Valentine’s Day may be circled on the calendar for February 14, but this year’s shopping behaviour reflects a broader shift in how and why consumers spend. Across ecommerce, there were fewer discounts to be had this year, with average offers down from 12% last year to just over 10% this year, according to new data from Klaviyo.
In some categories, the pullback was even more pronounced, particularly in health and beauty, where average discounts dropped from 17% to around 12%. With less room to rely on promotions, brands are focusing more on when and how they show up, using relevance, personalisation, and data to connect with consumers.
Valentine’s Day isn’t just one thing anymore. It’s no longer about buying a gift for one special someone. For some people, it’s Galentine’s Day, for others, it’s a treat-yourself moment or an excuse to do something fun. If you know which of those moments your customer is shopping for, you don’t have to rely on discounts to get their attention, said Jamie Domenici, Chief Marketing Officer at Klaviyo.
Beyond romantic clichés
Jewellery remains the most prominent Valentine’s Day category, with about 31% of campaigns referencing the holiday. What’s changed is how broadly the holiday is now defined. Food and beverage brands and pet products now rank among the most popular Valentine’s Day categories, reflecting how consumers are extending Valentine’s Day beyond traditional romantic gifting.
Product views around Valentine’s Day are up 28% year over year, showing that consumers are exploring options early, narrowing their choices, and then waiting to purchase closer to the holiday. As February 14 approaches, that browsing turns more intentional, setting the stage for a concentrated buying window.
Self-indulgence rises
Valentine’s Day is also increasingly becoming a moment to indulge yourself, alongside Galentine’s-style celebrations and traditional gifting. While planned gifts are often purchased earlier in the season, a meaningful share of buying decisions now happen on the holiday itself, reflecting more spontaneous, in-the-moment purchases.

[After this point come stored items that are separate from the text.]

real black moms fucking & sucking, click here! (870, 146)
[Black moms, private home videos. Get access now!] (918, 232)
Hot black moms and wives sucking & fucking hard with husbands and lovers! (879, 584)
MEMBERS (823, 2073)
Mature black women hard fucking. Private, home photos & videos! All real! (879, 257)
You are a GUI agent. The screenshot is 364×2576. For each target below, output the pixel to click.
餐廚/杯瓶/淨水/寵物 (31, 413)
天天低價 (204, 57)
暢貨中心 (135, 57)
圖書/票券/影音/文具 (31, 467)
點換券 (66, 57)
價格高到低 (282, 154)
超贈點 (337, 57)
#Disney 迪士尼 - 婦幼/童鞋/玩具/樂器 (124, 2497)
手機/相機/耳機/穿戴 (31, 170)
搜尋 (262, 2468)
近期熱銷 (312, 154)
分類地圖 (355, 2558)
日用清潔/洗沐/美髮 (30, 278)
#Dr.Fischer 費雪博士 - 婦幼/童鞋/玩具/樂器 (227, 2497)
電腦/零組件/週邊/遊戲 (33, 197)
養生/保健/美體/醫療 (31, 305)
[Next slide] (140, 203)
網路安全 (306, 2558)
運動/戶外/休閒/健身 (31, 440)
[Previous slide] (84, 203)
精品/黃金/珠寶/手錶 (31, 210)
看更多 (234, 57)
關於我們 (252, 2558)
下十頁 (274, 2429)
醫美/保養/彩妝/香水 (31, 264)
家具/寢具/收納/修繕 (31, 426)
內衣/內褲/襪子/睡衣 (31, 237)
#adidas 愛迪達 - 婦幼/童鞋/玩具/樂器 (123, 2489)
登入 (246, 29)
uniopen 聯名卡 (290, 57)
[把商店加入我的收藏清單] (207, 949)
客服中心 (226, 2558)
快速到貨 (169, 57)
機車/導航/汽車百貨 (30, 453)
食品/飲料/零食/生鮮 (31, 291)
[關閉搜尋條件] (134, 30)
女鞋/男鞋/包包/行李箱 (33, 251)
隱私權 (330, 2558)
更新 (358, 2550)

That shift is mirrored in text messaging, which spikes on February 14, when more than 40% of campaigns reference Valentine’s Day. The data suggests brands that understand which moment their customer is shopping for can succeed without heavy discounting.
Season, not a day
Valentine’s shopping now begins almost immediately after the New Year, with brands leaning into holiday messaging in the first days of January and activity steadily building from there. This year, momentum picked up by late January, nearly three weeks before February 14, underscoring that Valentine’s has quietly become a full-season moment rather than a last-minute rush.
The pattern aligns with broader trends in retail consumer behaviour, where data-driven personalisation and understanding customer intent are replacing discount-led strategies. Brands that can identify whether shoppers are browsing for partners, friends, or themselves are finding they can drive conversions through relevance rather than price cuts alone.
The analysis examines shopping and marketing activity across Klaviyo customers during the Valentine’s Day peak shopping period, January 26 through February 14, comparing 2025 to 2026.